Work item
The answer must restate every entry below word for word.

*** Opening Input records ***

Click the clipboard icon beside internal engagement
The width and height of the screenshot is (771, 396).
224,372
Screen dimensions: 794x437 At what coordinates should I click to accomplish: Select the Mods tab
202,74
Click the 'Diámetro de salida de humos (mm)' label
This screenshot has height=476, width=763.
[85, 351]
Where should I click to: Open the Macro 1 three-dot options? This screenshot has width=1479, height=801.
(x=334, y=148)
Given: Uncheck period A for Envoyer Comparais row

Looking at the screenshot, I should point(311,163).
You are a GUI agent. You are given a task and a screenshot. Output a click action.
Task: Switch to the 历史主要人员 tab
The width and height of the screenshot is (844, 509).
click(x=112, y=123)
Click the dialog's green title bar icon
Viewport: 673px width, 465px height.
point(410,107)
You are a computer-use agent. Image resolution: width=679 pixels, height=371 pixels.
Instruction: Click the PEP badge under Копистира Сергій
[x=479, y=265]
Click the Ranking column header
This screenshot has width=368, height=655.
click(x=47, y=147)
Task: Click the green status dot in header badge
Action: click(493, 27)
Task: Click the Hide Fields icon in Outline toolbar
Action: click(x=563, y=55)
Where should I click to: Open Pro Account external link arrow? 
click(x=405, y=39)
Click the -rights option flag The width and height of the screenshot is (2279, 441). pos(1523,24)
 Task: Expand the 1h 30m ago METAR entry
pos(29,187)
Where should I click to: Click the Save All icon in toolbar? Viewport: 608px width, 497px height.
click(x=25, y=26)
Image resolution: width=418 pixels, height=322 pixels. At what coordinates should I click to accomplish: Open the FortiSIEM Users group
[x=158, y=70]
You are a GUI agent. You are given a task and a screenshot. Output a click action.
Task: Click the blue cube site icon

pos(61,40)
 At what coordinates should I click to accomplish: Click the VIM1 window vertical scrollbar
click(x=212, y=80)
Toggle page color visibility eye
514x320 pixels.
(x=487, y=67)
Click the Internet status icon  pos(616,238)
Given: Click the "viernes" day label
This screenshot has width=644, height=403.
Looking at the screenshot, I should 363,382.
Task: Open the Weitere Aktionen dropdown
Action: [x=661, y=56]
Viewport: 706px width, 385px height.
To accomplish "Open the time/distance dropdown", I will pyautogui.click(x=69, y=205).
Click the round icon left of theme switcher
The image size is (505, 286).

*** Closing Input records ***

Task answer
Click the clipboard icon beside internal engagement
The width and height of the screenshot is (771, 396).
224,372
Screen dimensions: 794x437 At what coordinates should I click to accomplish: Select the Mods tab
202,74
Click the 'Diámetro de salida de humos (mm)' label
This screenshot has height=476, width=763.
[85, 351]
Where should I click to: Open the Macro 1 three-dot options? This screenshot has width=1479, height=801.
(x=334, y=148)
Given: Uncheck period A for Envoyer Comparais row

Looking at the screenshot, I should point(311,163).
You are a GUI agent. You are given a task and a screenshot. Output a click action.
Task: Switch to the 历史主要人员 tab
The width and height of the screenshot is (844, 509).
click(x=112, y=123)
Click the dialog's green title bar icon
Viewport: 673px width, 465px height.
point(410,107)
You are a computer-use agent. Image resolution: width=679 pixels, height=371 pixels.
Instruction: Click the PEP badge under Копистира Сергій
[x=479, y=265]
Click the Ranking column header
This screenshot has width=368, height=655.
click(x=47, y=147)
Task: Click the green status dot in header badge
Action: click(493, 27)
Task: Click the Hide Fields icon in Outline toolbar
Action: click(x=563, y=55)
Where should I click to: Open Pro Account external link arrow? 
click(x=405, y=39)
Click the -rights option flag The width and height of the screenshot is (2279, 441). pos(1523,24)
 Task: Expand the 1h 30m ago METAR entry
pos(29,187)
Where should I click to: Click the Save All icon in toolbar? Viewport: 608px width, 497px height.
click(x=25, y=26)
Image resolution: width=418 pixels, height=322 pixels. At what coordinates should I click to accomplish: Open the FortiSIEM Users group
[x=158, y=70]
You are a GUI agent. You are given a task and a screenshot. Output a click action.
Task: Click the blue cube site icon

pos(61,40)
 At what coordinates should I click to accomplish: Click the VIM1 window vertical scrollbar
click(x=212, y=80)
Toggle page color visibility eye
514x320 pixels.
(x=487, y=67)
Click the Internet status icon  pos(616,238)
Given: Click the "viernes" day label
This screenshot has width=644, height=403.
Looking at the screenshot, I should 363,382.
Task: Open the Weitere Aktionen dropdown
Action: [x=661, y=56]
Viewport: 706px width, 385px height.
To accomplish "Open the time/distance dropdown", I will pyautogui.click(x=69, y=205).
Click the round icon left of theme switcher
The image size is (505, 286).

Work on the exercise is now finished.